Le 16/09/2021 à 08h37

Les jeux d’argent ne sont pas un jeu pour enfants! Pourtant, des adolescents marocains ont parfois libre accès aux points de vente de certains opérateurs de ces jeux dans le Royaume et peuvent y placer librement leurs mises.

Le360 a baladé sa caméra à Casablanca, et a suivi trois adolescents, âgés entre 16 et 17 ans, à proximité d’un des distributeurs agréés de la Loterie nationale. Ils y accèdent comme s’ils allaient chez le boulanger, et ce, en vue remplir leurs grilles du loto. «Personne ne nous demande notre âge! Personne n’est là pour nous donner des conseil! Le vendeur nous a même offert un stylo neuf», nous explique l’un d’entre eux à la sortie de l’échoppe, sa grille à la main.

Pendant qu’avec leur stylo, ils cochent des cases, leur esprit s’envole vers des rêves inatteignables, aussi momentanés que fuyants, ceux de gagner une fortune. C’est que le montant stratosphérique de la cagnotte en jeu suscite une excitation telle que les zéros s’entremêlent dans la tête de ces adolescents, qui feraient mieux de reprendre leurs cours de mathématiques. «Il y a 3 milliards à gagner, c’est énorme!», lance l’un d’entre eux. «Il n’y a que six zéros, bouffon! Ce ne sont que 3 millions», le reprend son associé de la grille du jour.

Ni l’un, ni l’autre ne savent qu’il y a une probabilité sur 14 millions de tomber sur la combinaison gagnante du loto.
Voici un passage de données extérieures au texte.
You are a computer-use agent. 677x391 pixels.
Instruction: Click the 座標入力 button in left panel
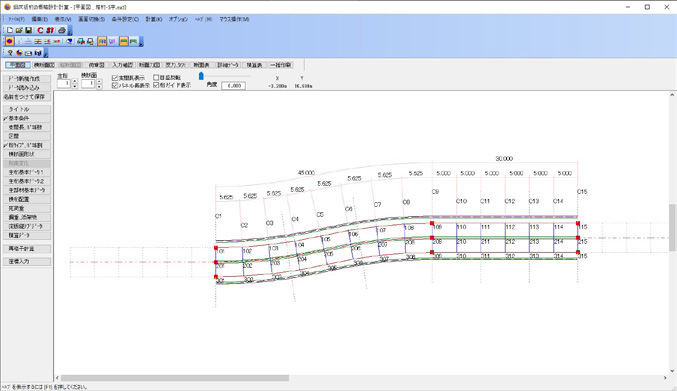click(x=27, y=262)
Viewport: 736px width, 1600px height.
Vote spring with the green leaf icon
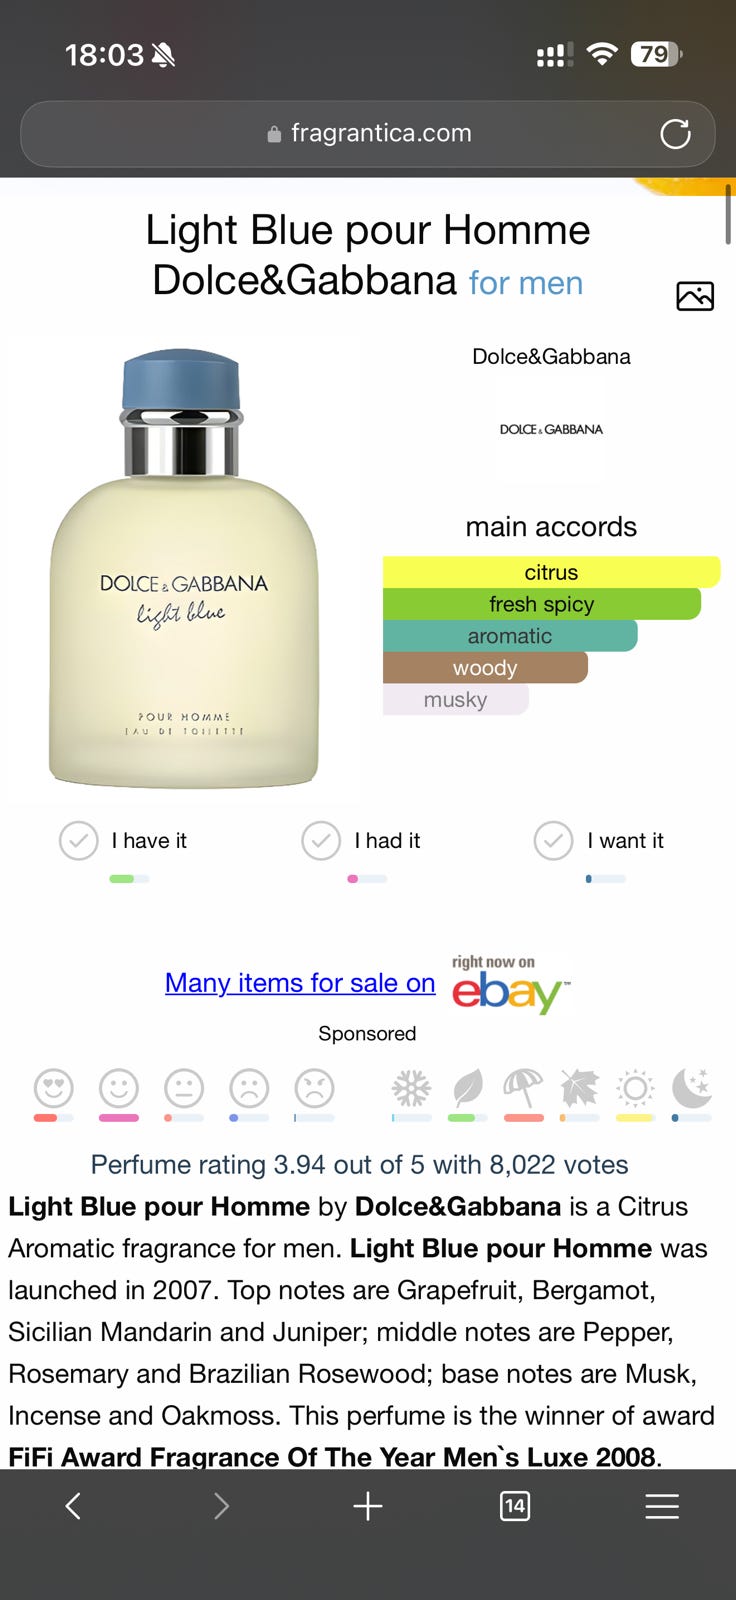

Et si les règles du Jocker n’ont aucun secret pour eux, ils sont loin de connaître les subtilités du taux de redistribution de la Société de gestion de loterie nationale (SGLN), qui ne dépasse guère les 62%.

Nul besoin, non plus, d’être psychiatre pour diagnostiquer chez ces adolescents les symptômes des joueurs compulsifs. «L’addiction est devenue telle que je peux faire n’importe quoi pour les 5 à 10 dirhams de mise», confie l’un d’entre eux. «Il m’est déjà arrivé de voler des objets de la maison pour jouer», surenchérit son acolyte.

Responsabilité socialeCette facilité d’accès aux points de vente est loin de répondre à la charte d’un jeu responsable, pourtant défendue par la Société de gestion de la loterie nationale. «Notre politique ‘Jeu Responsable’ publiée sur notre site parle explicitement de la protection des mineurs», insiste cependant Mohamed Sulaimani, directeur général de cette entreprise publique. «La référence à l’interdiction des jeux aux mineurs est présente dans l’intégralité des communications de la Loterie Nationale, apposant systématiquement la mention 18+, qu’il s’agisse des coupons de jeux, de la publicité sur les lieux de vente ou encore des plateformes digitales», poursuit-il.

Quant aux détaillants, la SGLN prétend effectuer auprès d’eux tous les contrôles nécessaires. «Tout signalement porté à la connaissance de la Société de Gestion de la Loterie Nationale donne lieu à une investigation dont l’issue, si les faits sont avérés, conduit à la désinstallation et résiliation du contrat», explique Sulaimani, qui rappelle que la Loterie Nationale est en conformité avec toutes les lois en vigueur, notamment l’ensemble des dispositions édictées par la convention internationale relative aux droits de l’enfant (CIDE), dûment ratifiée par le Maroc depuis le 21 juin 1993.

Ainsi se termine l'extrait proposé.